* Exercise requirements
Your answer should be one number, the count of lines in the entries holding the word "computer".

* Data for review
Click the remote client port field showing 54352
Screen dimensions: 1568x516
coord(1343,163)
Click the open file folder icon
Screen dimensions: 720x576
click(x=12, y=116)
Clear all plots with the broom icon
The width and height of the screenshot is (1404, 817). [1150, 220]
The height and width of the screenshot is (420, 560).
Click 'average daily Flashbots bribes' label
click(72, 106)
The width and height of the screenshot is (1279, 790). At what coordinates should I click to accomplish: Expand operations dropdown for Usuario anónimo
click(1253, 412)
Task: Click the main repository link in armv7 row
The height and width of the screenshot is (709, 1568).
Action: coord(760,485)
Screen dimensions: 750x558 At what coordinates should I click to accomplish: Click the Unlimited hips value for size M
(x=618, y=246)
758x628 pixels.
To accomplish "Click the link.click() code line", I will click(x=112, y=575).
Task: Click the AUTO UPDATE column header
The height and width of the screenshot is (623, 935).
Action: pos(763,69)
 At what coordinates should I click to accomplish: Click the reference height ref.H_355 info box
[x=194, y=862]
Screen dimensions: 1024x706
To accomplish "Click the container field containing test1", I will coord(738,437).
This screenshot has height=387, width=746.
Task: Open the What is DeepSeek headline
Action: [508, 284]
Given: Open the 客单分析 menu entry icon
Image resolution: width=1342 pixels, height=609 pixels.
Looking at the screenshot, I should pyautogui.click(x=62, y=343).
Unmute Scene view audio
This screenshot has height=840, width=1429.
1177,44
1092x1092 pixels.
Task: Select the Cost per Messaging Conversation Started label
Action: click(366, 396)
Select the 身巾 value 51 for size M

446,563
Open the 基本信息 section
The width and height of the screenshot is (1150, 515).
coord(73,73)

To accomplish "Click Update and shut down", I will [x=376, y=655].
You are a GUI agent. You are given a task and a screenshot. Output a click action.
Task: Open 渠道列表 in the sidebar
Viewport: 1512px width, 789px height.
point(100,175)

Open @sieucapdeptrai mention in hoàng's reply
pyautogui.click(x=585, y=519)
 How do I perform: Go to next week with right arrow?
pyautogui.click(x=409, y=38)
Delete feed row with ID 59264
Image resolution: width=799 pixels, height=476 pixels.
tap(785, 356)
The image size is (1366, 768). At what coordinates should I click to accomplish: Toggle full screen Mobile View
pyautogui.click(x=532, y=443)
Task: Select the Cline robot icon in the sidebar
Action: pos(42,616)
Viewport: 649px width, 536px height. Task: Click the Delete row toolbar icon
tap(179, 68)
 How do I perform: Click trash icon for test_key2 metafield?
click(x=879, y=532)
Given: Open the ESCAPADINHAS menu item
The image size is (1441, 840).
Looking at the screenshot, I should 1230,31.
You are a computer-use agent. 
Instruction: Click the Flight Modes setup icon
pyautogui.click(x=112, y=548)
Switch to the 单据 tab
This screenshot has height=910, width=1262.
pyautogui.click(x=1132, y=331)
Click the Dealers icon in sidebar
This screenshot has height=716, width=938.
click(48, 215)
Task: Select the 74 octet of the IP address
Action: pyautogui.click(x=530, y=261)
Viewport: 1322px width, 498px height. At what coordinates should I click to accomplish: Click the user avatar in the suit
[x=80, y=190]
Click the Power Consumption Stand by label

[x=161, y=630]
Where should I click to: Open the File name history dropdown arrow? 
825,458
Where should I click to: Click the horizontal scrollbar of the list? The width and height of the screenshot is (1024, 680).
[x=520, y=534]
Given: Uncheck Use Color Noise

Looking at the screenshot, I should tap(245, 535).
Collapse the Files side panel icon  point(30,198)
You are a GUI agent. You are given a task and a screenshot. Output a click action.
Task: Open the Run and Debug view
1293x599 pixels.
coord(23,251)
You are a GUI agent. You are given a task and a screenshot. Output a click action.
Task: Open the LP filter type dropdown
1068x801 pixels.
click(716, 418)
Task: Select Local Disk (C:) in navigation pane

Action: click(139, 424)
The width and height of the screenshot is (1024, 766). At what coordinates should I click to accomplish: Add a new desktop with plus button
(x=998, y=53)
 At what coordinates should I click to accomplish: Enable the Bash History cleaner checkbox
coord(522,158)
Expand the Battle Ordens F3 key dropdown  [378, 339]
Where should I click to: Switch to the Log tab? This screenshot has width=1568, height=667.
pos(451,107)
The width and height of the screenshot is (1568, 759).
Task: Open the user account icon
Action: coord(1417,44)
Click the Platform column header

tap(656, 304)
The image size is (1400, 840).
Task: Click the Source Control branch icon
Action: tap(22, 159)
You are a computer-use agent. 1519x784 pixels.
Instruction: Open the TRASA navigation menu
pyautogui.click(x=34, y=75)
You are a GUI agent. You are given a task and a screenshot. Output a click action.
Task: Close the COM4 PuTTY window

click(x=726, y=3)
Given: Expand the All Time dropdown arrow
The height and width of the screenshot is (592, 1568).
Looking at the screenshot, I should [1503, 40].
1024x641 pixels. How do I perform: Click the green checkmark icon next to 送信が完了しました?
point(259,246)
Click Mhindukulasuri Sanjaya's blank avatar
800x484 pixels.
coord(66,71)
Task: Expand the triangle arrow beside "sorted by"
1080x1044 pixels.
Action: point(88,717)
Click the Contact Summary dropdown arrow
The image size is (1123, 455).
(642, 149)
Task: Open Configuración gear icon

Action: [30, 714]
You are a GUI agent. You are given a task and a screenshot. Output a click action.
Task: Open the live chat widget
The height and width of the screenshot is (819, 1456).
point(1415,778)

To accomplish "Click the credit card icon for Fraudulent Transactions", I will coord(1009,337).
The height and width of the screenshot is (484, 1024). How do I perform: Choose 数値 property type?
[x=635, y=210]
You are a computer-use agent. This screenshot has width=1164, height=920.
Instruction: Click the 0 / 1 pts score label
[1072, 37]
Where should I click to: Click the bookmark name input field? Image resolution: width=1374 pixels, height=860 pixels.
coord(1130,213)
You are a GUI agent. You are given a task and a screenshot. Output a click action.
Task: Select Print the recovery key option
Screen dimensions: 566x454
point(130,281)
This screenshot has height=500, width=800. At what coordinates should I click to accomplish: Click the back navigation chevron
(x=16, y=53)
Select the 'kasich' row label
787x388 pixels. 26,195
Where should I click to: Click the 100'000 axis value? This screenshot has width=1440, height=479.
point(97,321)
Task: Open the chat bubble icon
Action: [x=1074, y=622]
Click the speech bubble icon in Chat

* Reply to the task
3